The title of the third chapter of this text reveals the symbol and the theme:"My Fool-Saint." This chapter describes the curious fascination that Mrs. Dempster exerts on Dunstable Ramsay, who is of course dogged by massive guilt at the accident that he supposedly caused when he dodged the snowball that his friend threw at him and it hit Mrs. Dempster instead, triggering a premature labour and consigning her to madness. However, what is key for this chapter is the way that as Dunstable Ramsay grows up, his Presbyterian conscience causes him to feel constantly guilty for what he feels was his sin in causing Mrs. Dempster's madness. His interest in religion and in particular hagiography, or the lives of saints, causes him to identify Mrs. Dempster as his own personal saint, or a fool-saint, thanks to the definition provided by Father Regan:
...somebody who seems to be full of holiness and loves everybody and does every good act he can, but because he's a fool it all comes to nothing — to worse than nothing, because it is virtue tainted with madness, and you can't tell where it'll end up.
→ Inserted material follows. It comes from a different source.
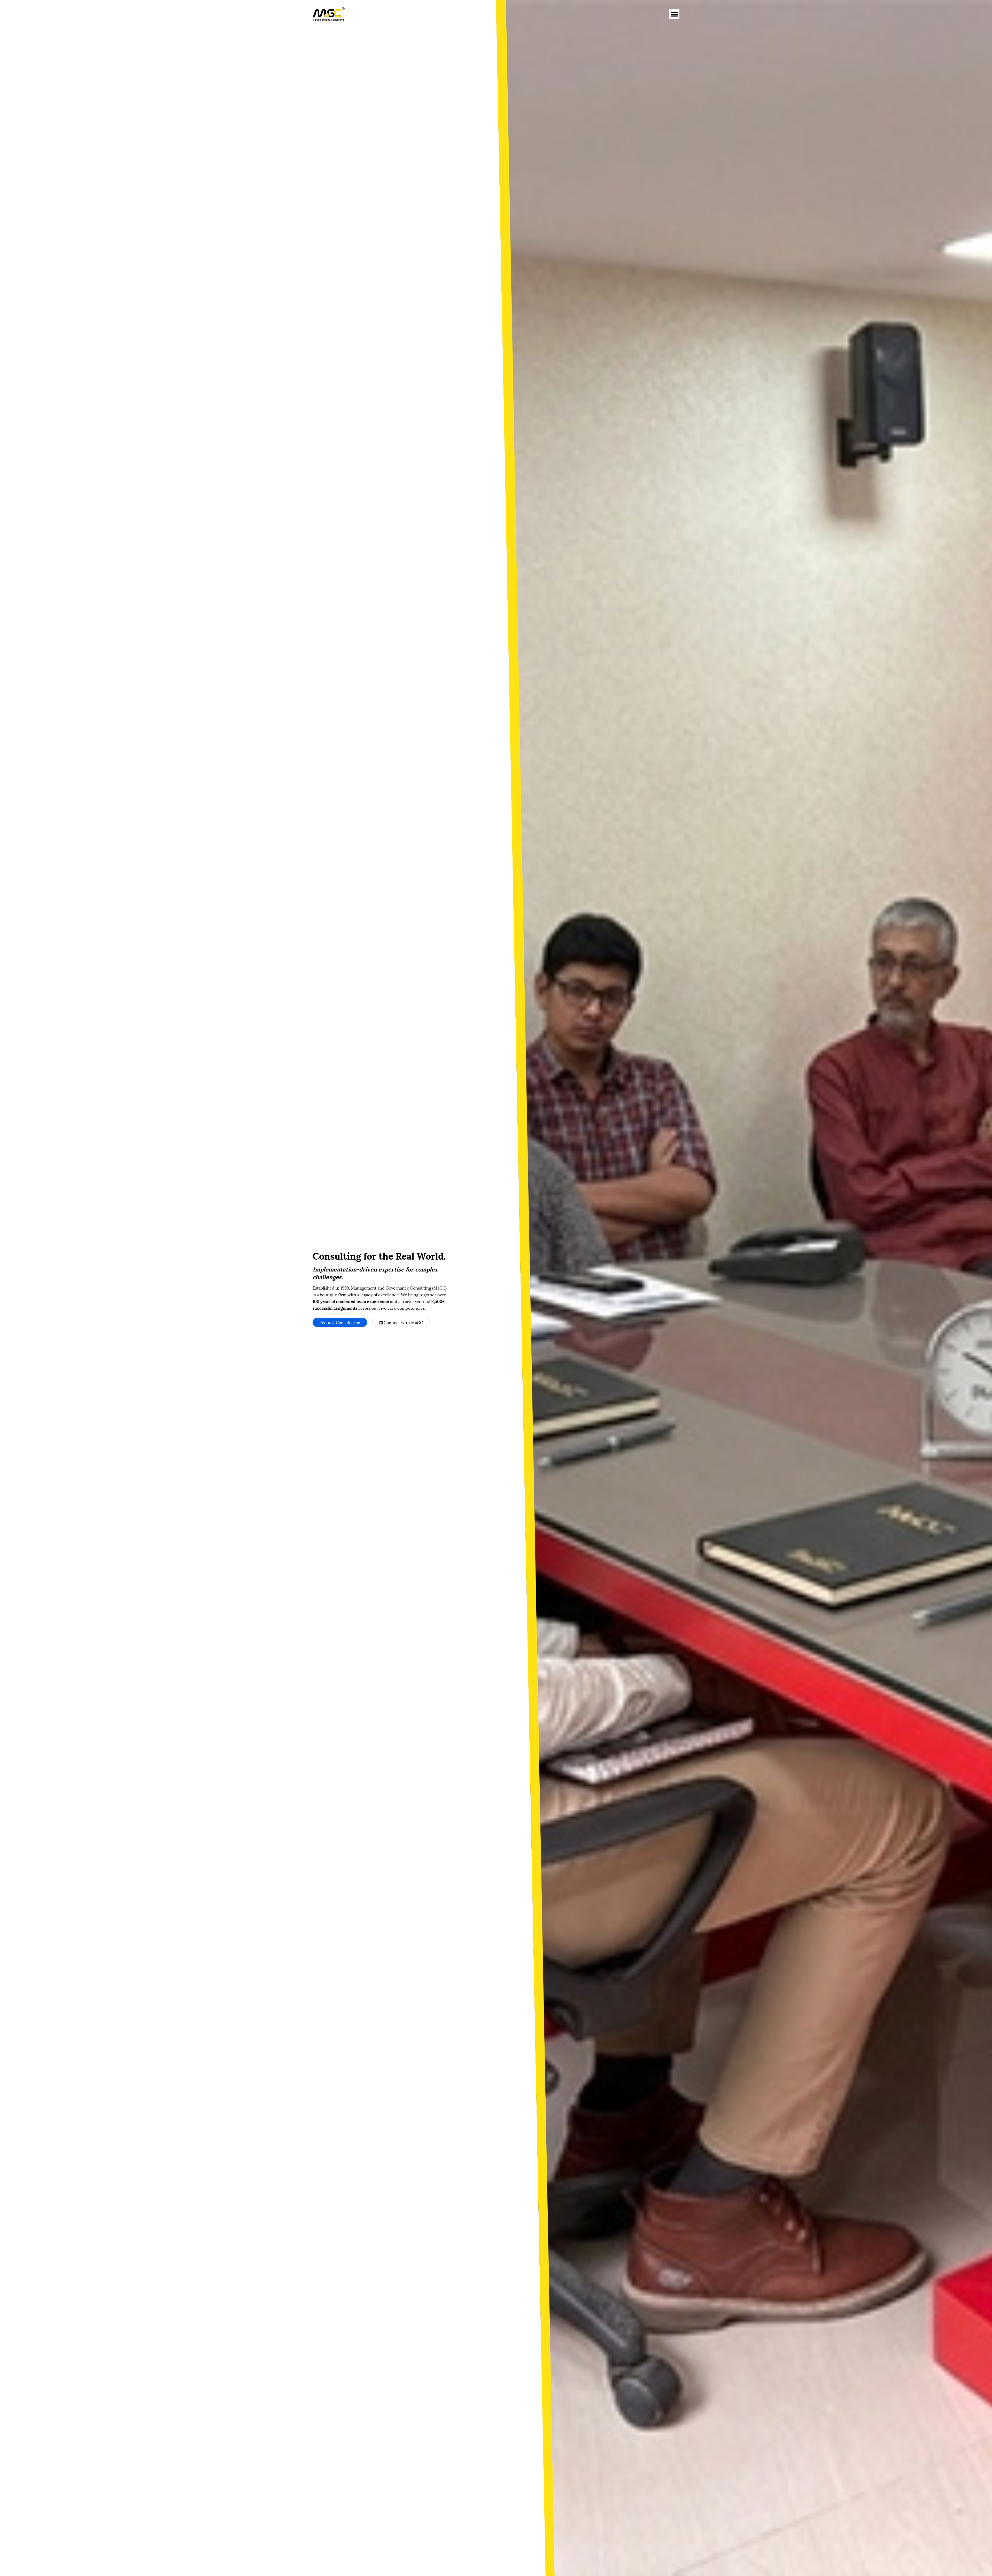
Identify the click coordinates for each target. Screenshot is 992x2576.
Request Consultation (339, 1322)
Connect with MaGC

As the novel progresses it is clear that this governing symbol of the fool-saint is designed for a number of purposes: it allows Ramsay to replace her as simply the victim of his crime and view her as much more than that, and it also allows him to pedestal her as being some kind of model for Ramsay's life. The rest of the novel, particularly its concluding part, involves Ramsay's realisation of how it has been unhelpful for him to mythologise her and to attribute supernatural acts to her. The symbol of the fool-saint in this chapter is therefore strongly related to the theme of guilt and also Ramsay's response to that guilt.